Recientemente se han ampliado las medidas de apoyo a la solvencia de las empresas iniciadas con las líneas de avales ICO COVID-19. Esto es lo que ha cambiado:

  • Circulante. Se ha ampliado hasta 30-9-2022 (antes era hasta el 30 de junio) la obligación de mantener las líneas de circulante (pólizas, descuento, confirming, factoring…) por parte de las entidades financieras adheridas al Código de Buenas Prácticas (CBP). Esto significa que, si usted tiene un préstamo con la garantía ICO COVID-19 y además otras líneas de circulante, su banco está obligado a mantenerlas hasta el 30 de septiembre (o hasta el 30-6-2023 si su empresa ya se acogió a alguna medida del CBP).
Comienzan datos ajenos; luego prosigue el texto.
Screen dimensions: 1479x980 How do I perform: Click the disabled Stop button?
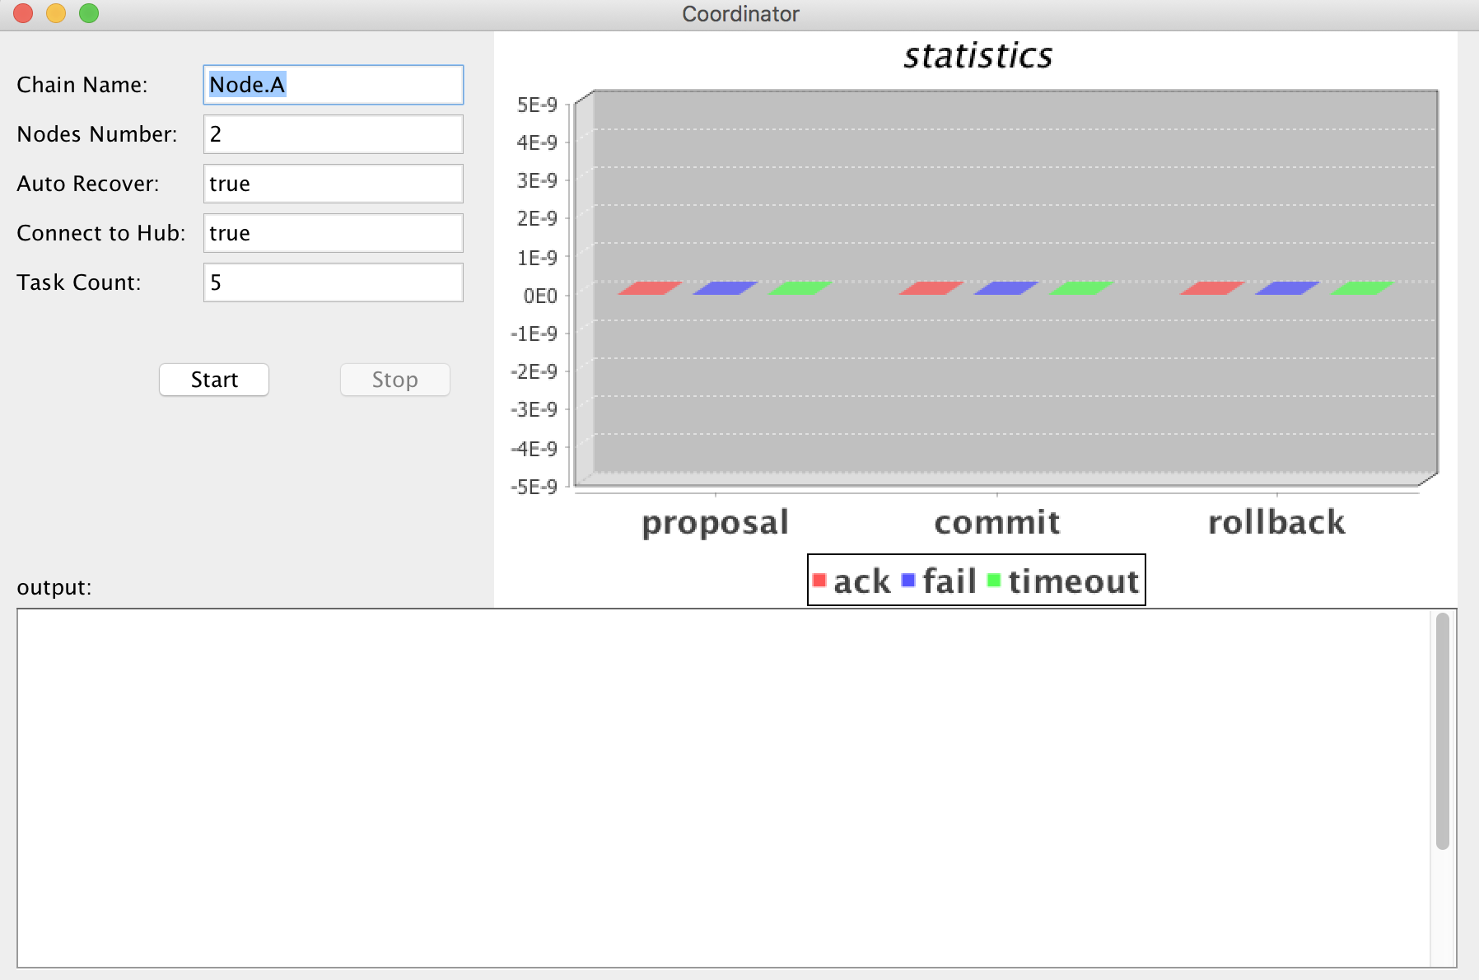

  • Facturación. Hasta ahora, para acceder a la ampliación de los plazos de financiación (o a la ampliación del plazo de carencia) era necesario el requisito del descenso de facturación en al menos un 30% entre 2019 y 2020. Pues bien, dicho requisito se ha eliminado, por lo que, si no pudo ampliar el plazo o la carencia en su momento por no cumplir con él, ahora puede hacerlo.
  • Más carencia. Si usted pertenece a alguno de los sectores más afectados por el incremento de los costes energéticos (agrícola, ganadero, pesquero y de transporte por carretera) y tiene un préstamo en carencia de capital, podrá ampliarla en 6 meses adicionales. Y en el caso de que hubiera agotado la carencia, podrá solicitar una adicional por el mismo plazo.

Paralelamente, se ha aprobado una nueva línea de avales públicos en las mismas condiciones que las anteriores y que podrán solicitarse hasta el 31-12-2022. Sin embargo, esta medida implica más endeudamiento. Para su solicitud, por tanto, presente a su entidad bancaria un plan de tesorería realista que demuestre su capacidad de retorno de la nueva financiación en base a sus ingresos actuales y a la previsión de los futuros.